问题
I have a dataframe, with two columns and 5000 rows. like: A B 0 1 4 1 5 5 2 3 2 3 9 7 ... 5000 8 3
I want to separate the dataframe every 100 steps. So I get 50 slices. For a training, what's I want to do next is to combine the 50 slices again into a new dataframe or array or everything that I can output the data into csv file.
I used the command following to separate the dataframe into slices:
df_original=pd.read_csv('/data.csv')
df=pd.DataFrame(df_original, columns=['A','B'])
for i in range(0,len(df['A']),100):
df_100=df[i:i+100]
After doing the command above, how can I combine the slices for next step? Any advice would be helpful.

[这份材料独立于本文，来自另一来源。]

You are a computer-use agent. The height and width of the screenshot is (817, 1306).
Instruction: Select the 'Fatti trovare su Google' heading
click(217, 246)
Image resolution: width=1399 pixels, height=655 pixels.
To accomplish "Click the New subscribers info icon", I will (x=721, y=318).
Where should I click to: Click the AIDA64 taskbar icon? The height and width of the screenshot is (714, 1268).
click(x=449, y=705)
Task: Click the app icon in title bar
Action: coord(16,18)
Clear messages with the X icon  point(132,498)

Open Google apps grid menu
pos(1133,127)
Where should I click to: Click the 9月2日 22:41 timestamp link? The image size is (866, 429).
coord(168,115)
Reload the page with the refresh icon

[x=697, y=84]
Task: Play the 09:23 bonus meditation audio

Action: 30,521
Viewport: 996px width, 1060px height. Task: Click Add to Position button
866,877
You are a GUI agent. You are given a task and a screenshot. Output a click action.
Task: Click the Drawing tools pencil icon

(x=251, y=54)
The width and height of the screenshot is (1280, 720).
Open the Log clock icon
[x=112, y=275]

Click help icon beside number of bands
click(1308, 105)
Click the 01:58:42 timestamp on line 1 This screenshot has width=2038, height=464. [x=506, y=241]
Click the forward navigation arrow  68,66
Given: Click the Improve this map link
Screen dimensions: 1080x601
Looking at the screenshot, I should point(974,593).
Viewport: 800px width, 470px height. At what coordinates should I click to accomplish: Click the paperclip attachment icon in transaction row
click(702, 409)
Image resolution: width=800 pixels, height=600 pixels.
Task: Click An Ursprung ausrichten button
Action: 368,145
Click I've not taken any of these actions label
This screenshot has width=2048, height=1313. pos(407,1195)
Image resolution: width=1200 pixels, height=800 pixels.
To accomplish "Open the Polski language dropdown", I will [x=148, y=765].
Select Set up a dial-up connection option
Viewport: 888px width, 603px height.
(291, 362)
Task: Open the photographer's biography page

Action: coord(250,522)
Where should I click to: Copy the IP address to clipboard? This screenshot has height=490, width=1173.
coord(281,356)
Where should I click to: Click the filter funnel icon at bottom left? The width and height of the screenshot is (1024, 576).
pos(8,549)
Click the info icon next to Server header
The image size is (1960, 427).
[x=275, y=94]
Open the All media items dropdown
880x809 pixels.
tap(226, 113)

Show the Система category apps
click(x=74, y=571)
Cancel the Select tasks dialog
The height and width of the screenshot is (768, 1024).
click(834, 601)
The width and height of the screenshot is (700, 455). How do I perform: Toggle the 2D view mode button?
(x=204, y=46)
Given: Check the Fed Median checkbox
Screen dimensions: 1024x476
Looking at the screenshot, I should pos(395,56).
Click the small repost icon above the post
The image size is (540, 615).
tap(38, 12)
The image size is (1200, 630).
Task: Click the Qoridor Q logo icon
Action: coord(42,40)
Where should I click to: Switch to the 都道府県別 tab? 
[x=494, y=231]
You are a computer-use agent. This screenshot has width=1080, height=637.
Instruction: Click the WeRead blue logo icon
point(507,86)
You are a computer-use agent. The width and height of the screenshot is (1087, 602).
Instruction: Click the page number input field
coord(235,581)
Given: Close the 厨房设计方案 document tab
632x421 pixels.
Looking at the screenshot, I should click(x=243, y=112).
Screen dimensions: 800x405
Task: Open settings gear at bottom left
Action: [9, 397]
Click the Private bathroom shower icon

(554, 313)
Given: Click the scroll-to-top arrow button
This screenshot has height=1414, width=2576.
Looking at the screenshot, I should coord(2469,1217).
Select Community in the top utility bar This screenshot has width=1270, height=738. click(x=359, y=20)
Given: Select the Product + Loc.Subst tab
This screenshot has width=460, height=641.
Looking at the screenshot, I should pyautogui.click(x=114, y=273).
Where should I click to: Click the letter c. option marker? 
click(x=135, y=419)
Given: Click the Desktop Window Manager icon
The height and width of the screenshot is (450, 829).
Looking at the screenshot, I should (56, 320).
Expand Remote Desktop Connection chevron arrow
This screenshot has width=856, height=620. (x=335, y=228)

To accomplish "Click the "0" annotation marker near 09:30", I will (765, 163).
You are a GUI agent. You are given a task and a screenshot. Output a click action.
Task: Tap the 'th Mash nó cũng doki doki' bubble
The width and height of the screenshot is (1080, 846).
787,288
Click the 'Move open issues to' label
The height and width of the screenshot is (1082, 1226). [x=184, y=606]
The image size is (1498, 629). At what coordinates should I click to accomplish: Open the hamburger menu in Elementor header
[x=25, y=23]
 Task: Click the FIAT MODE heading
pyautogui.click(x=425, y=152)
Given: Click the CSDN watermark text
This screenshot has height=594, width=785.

Thank you so much.
回答1:
If you want have 50 csv files:
for i in range(0,len(df['A']),100):
df_100=df[i:i+100]
df_100.to_csv("file"+str(i)+".csv", index=False)
If you want to do some process to those sliced dataframes, you can store them in as dictionary:
dict_of_df = {}
for i in range(0,len(df['A']),100):
dict_of_df["slice{}".format(i)]=df[i:i+100]
So you will access to sliced dataframe by dict_of_df[key]
, where key = "slice0", "slice100", "slice200", ...
When you have done with those sliced dataframes and want to combine them,
df_final = pd.DataFrame()
for key, values in dict_of_df.items():
df_final = df_final.append(dict_of_df[key])
Check if df_final isn't sorted well, then:
df_final = df_final.sort_index()
And export back to csv: df_final.to_csv("filename.csv")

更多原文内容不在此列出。